> [ФРАГМЕНТ ДОКУМЕНТА]
<<<<
Владимир Молчанов: «Сегодня я бы не хотел работать на телевидении»

В свой день рождения журналист, что стоял у истоков нового телевидения, рассуждает о России на переломе эпох, коллегах и самоцензуре.

Он был первым, кто по-­человечески стал общаться со зрителем из студии Останкино. Владимир Молчанов, которому 72 года, стоял у истоков нового телевидения. 35 лет назад он совершил телепереворот, в 1987 году его программа «До и после полуночи» стала настоящей сенсацией на советском ТВ. Свои эфиры ведущий сравнивает с кардиограммой, по которой можно было слышать биение информационного ритма.

10 000 интервью

– Что из себя сегодня представляет российское телевидение?
>>>>
Строки о расположении целей
<<<<
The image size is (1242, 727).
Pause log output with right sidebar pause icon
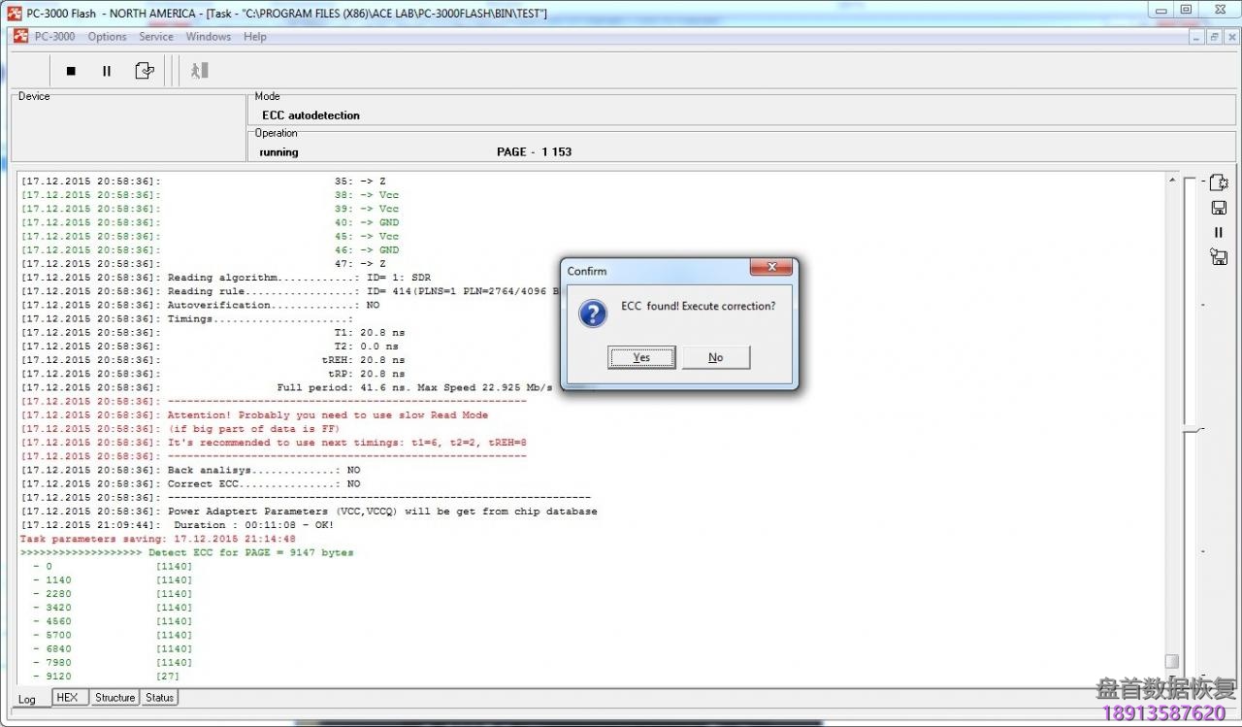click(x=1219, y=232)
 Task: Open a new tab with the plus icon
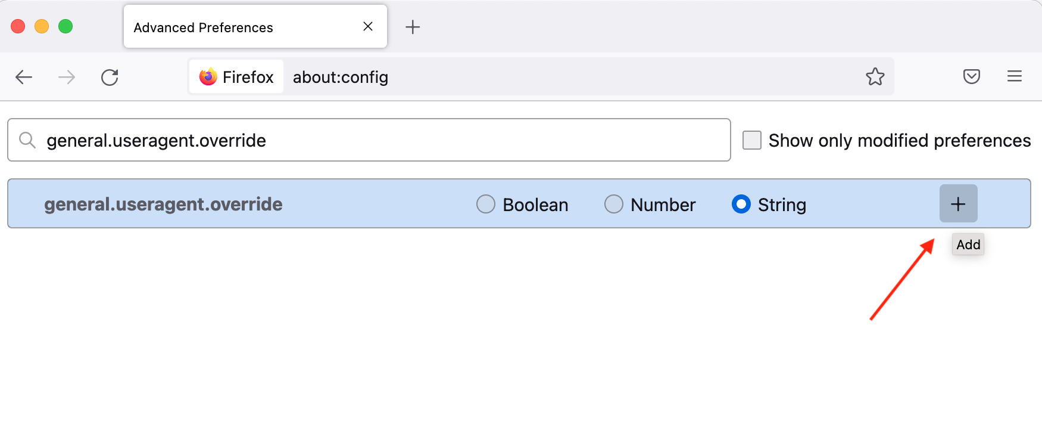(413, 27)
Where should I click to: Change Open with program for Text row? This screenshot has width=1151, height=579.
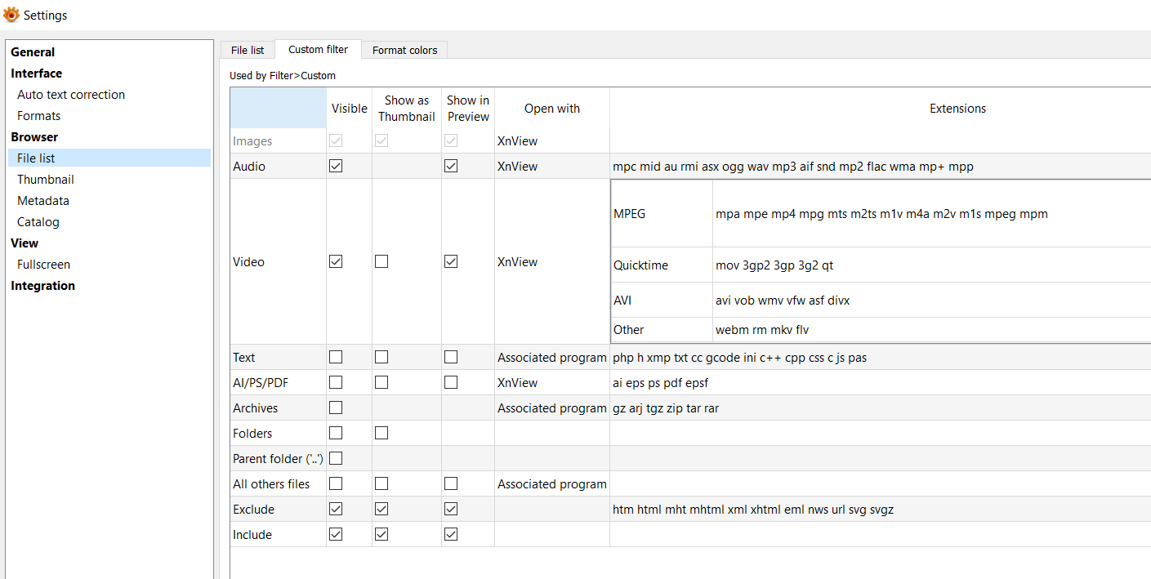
>>>>
> [ЧТО СДЕЛАТЬ]
1. Представьте строки перечня о расположении целей в виде списка JSON из строк, по одной строке на элемент, без пустых строк. Изображения в ответ не включайте.
2. Напишите следующую часть интервью Владимира Молчанова о телевидении, начиная сразу после последней приведённой строки.

> [ГОТОВЫЕ ОТВЕТЫ]
1.
[
  "The image size is (1242, 727).",
  "Pause log output with right sidebar pause icon",
  "click(x=1219, y=232)",
  " Task: Open a new tab with the plus icon",
  "(413, 27)",
  "Where should I click to: Change Open with program for Text row? This screenshot has width=1151, height=579."
]

2.
– Такого низкого уровня телевидения я не помню за всю свою жизнь, все 32 года, что проработал на нем. Технически оно выглядит фантастически – у нас теперь делают на ТВ всё что угодно. Но то, что на нем происходит, очень печально. Более агрессивного и более неинформационного телевидения сегодня нет. Хотя я два года не был за границей, но во всех странах, где бываю, я всегда смотрю ТВ. С нашими федеральными каналами всё очень и очень плохо. Правда, сегодня мы можем иметь любые каналы: у меня в деревне висит тарелка с более чем 500 каналами, в Москве – 130, можно всегда выбирать любое под настроение.

– И что Вы выбираете?

– Европейский телеканал классической музыки «Mezzo». И я очень люблю смотреть спорт, я всю жизнь с ним. Болею всегда за хоккей, теннис, футбол.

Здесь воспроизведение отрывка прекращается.